Climate Change Is a Public Health Issue | ETF Trends

The U.S. Department of Health and Human Services will begin treating climate change as a public health issue, with the White House arguing that the negative effects are disproportionately affecting poor and minority communities.

The Office of Climate Change and Health Equity is a newly launched office under the Department of Health and Human Services that will report directly to HHS Secretary Xavier Becerra and the assistant secretary for health as part of President Joe Biden’s efforts to utilize the federal government to address the environmental effects of adverse weather change, the Wall Street Journal reports.

“Its mission is to protect the health of people experiencing a disproportionate share of climate impacts and health inequities from wildfires to drought, to hurricanes to floods,” Becerra said at a news briefing.

HHS officials said that the new office will spearhead initiatives that range across many aspects of healthcare, adding that the new services will offer protections for the most at-risk populations, such as the elderly, minorities, rural communities, and children.

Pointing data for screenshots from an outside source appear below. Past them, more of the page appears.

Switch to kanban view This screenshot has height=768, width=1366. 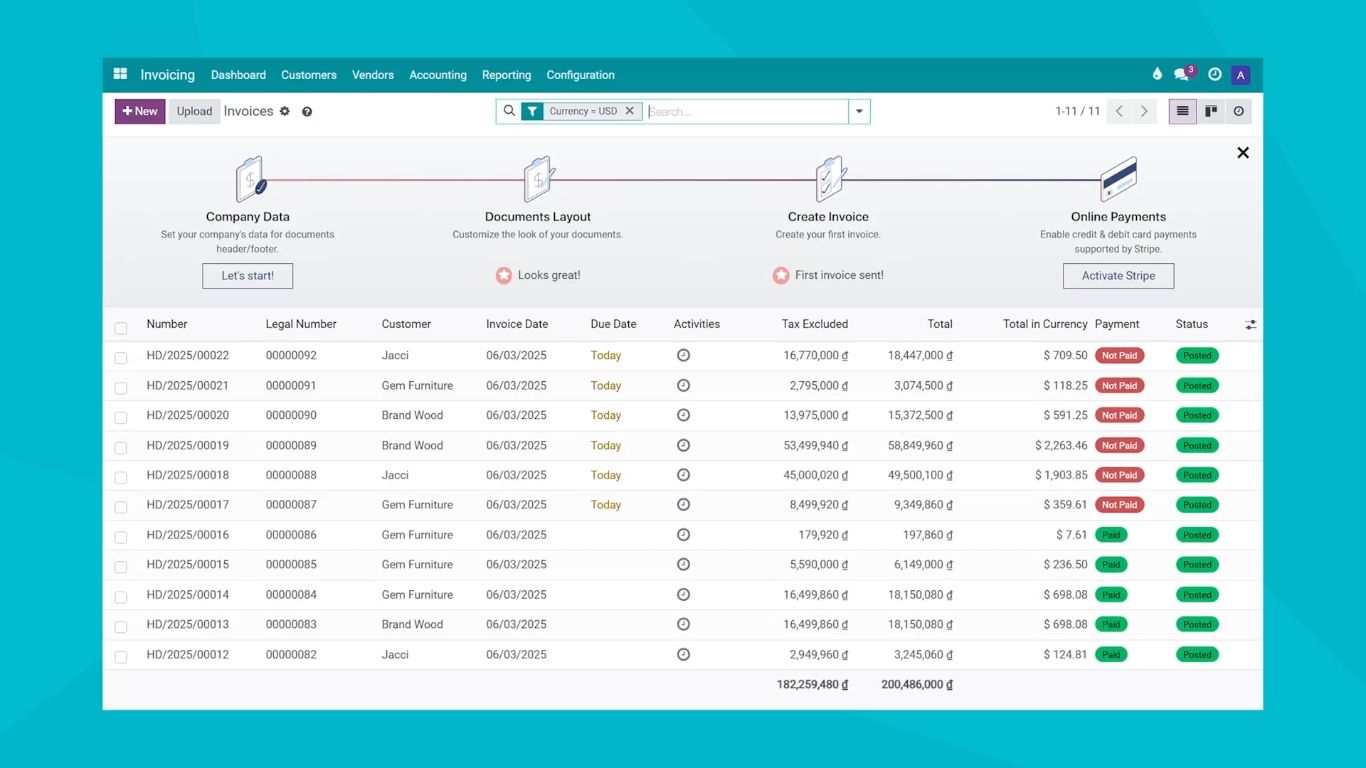[x=1211, y=111]
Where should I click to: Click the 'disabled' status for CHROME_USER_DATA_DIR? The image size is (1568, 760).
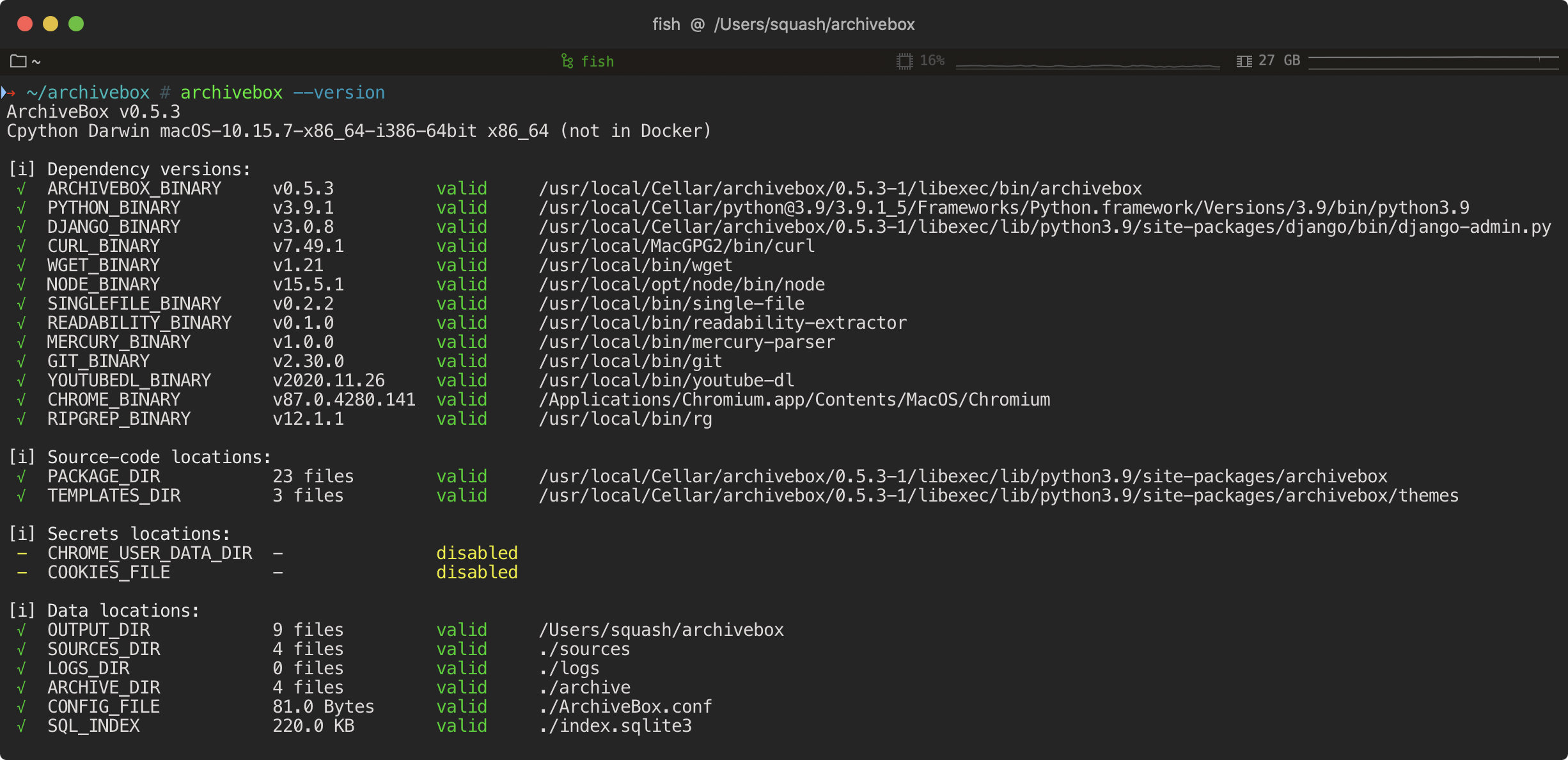476,553
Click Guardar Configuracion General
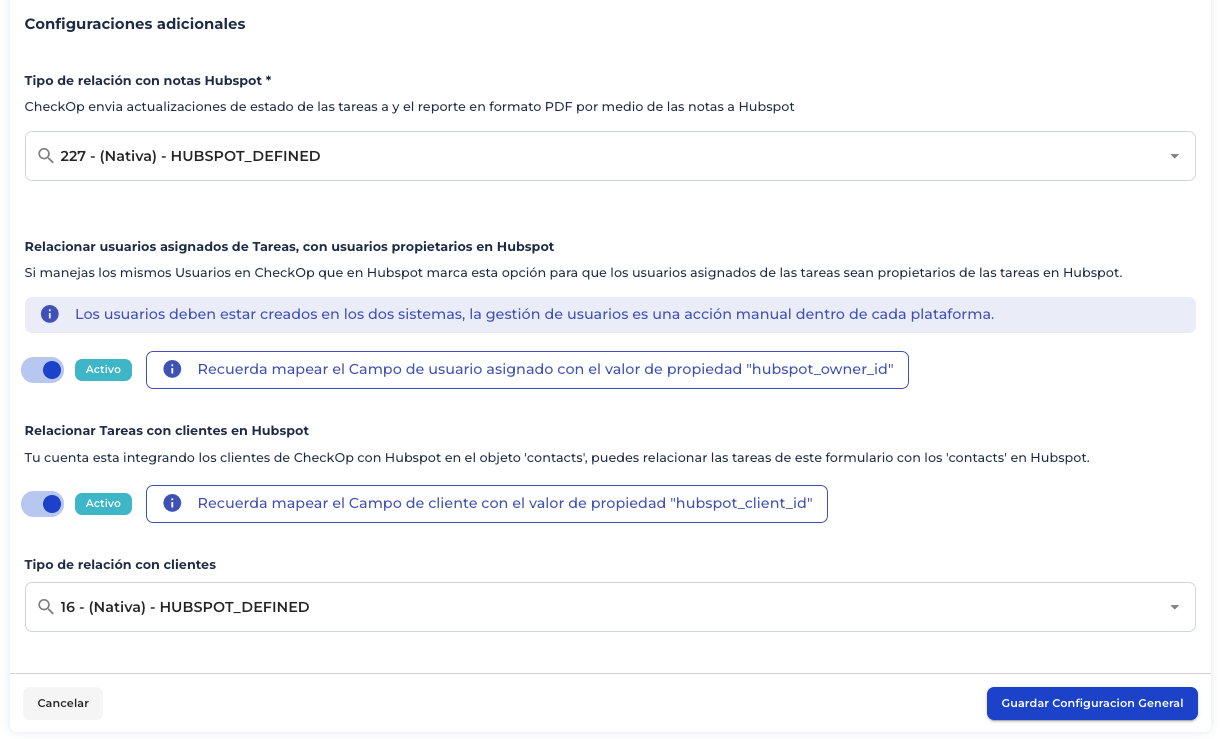This screenshot has width=1222, height=739. pos(1092,703)
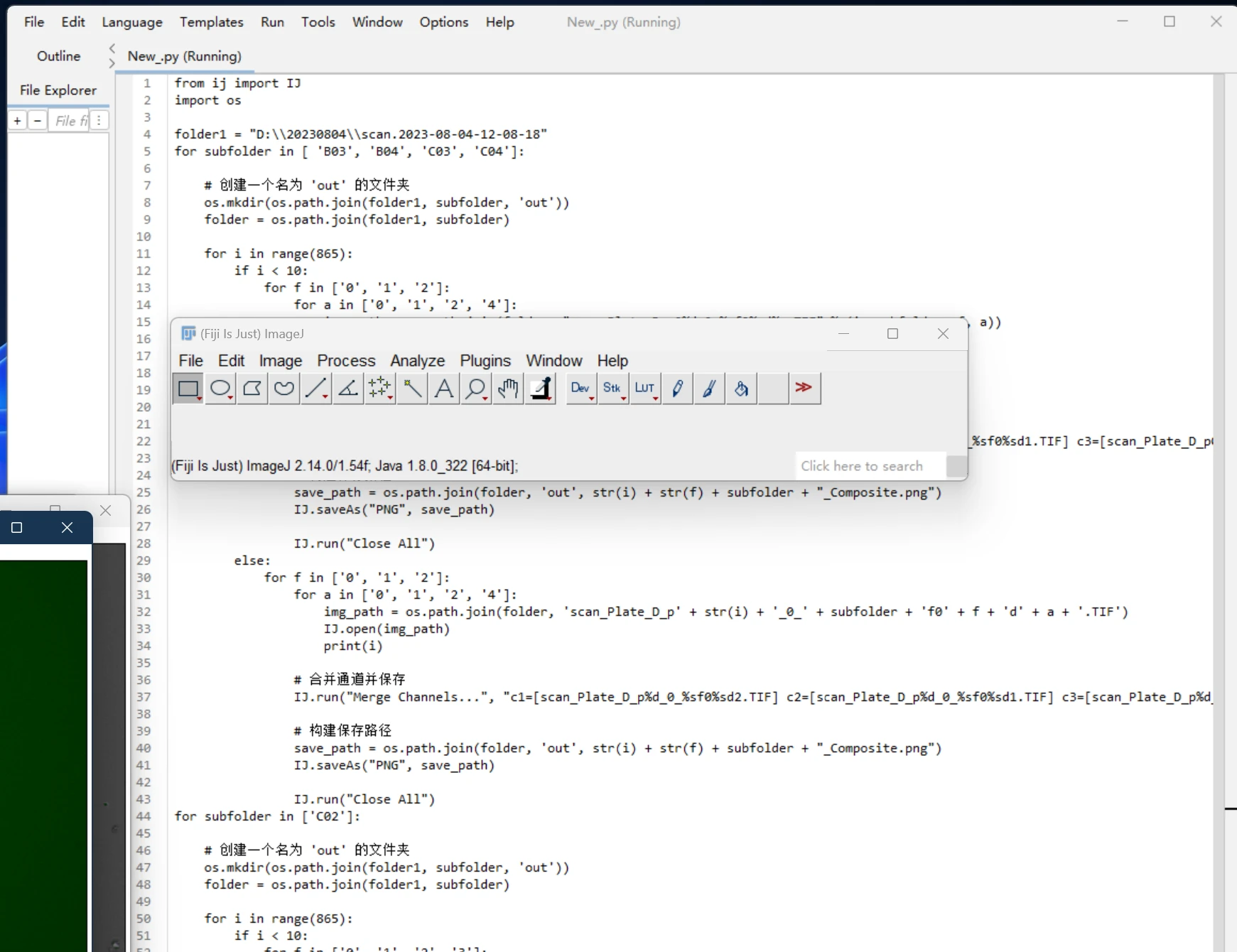
Task: Activate the magnifying glass zoom tool
Action: [475, 389]
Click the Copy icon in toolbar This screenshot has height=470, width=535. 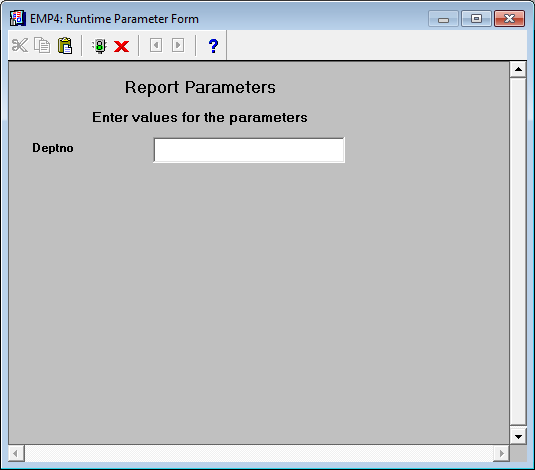[x=42, y=45]
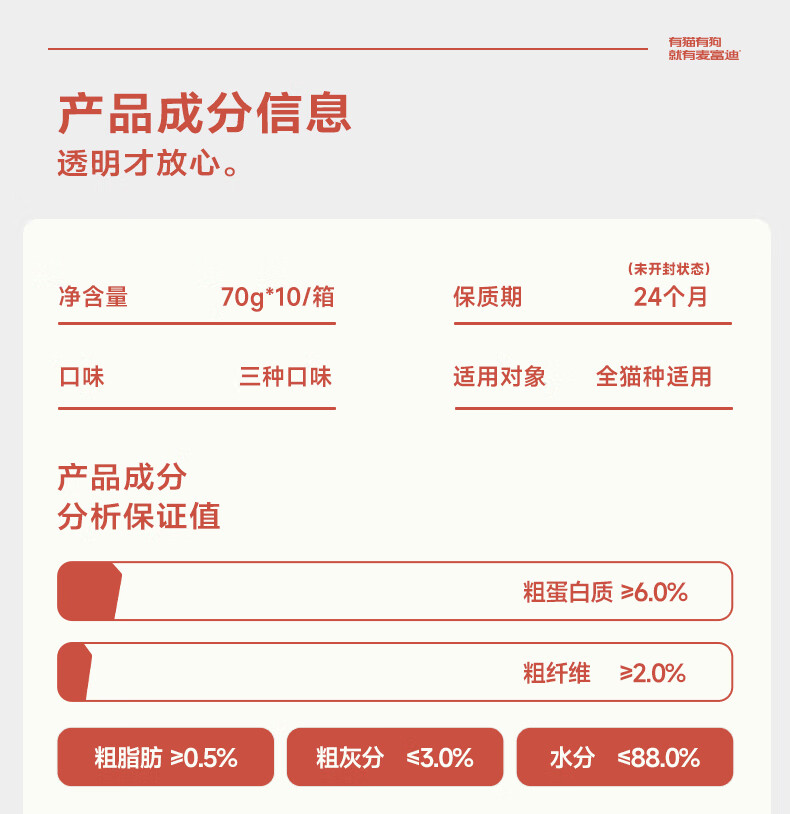This screenshot has width=790, height=814.
Task: Select the 全猫种适用 value text
Action: [x=653, y=377]
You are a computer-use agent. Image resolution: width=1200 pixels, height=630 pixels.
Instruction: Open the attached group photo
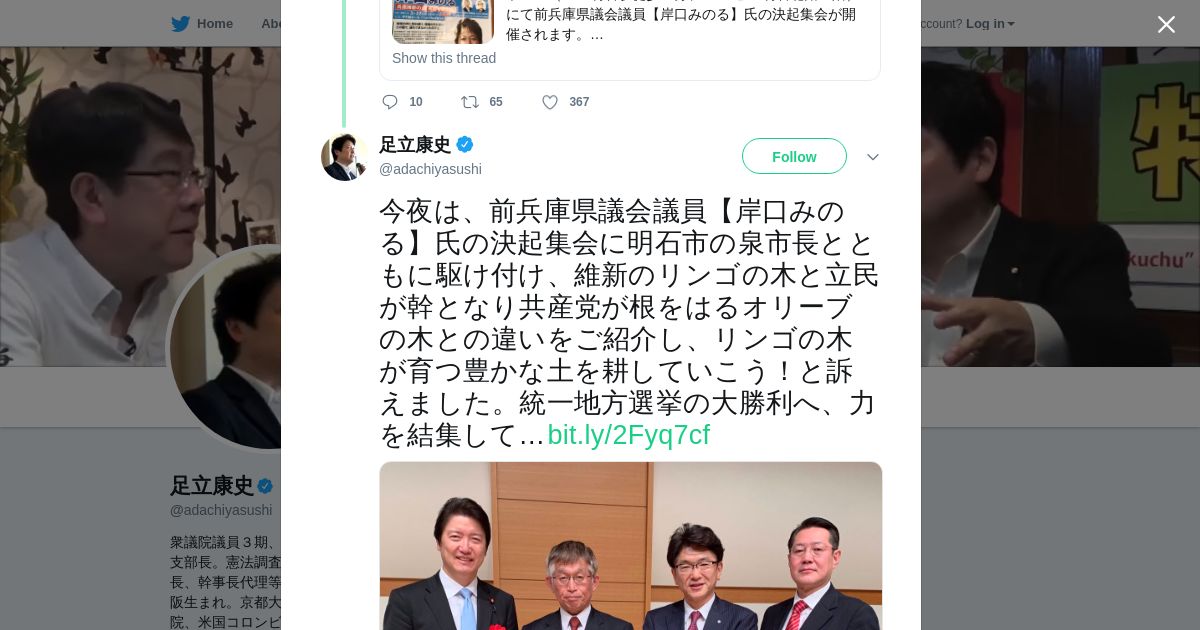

The newly established office could even pressure hospitals and other care facilities to cut carbon emissions.

“We will use every authority to its greatest advantage because it is time to tackle climate change now,” Becerra said.

Healthcare risks associated with climate change include deaths and injuries from extreme weather events like heat waves, storms, and floods, as well as infectious diseases from food or water.

“These risks are unevenly distributed and both create new inequities and exacerbate those that already exist,” according to a December 2020 report in the Journal of Health Affairs.

One of the first tasks is to take into account greenhouse gas emissions from various segments of the broad healthcare sector, but the office does not yet have any specific goals for the reduction in emissions that will come from healthcare facilities.

However, hospitals are wary that the initiative will force new regulations when healthcare facilities are already struggling with rising costs in the fight against the coronavirus pandemic.

“Hospitals and health systems already are undertaking efforts to improve environmental sustainability, although, understandably, their primary focus since January 2020 has been on responding to the public health emergency caused by Covid-19,” Michelle Hood, executive vice president and chief operating officer at the American Hospital Association, told the WSJ.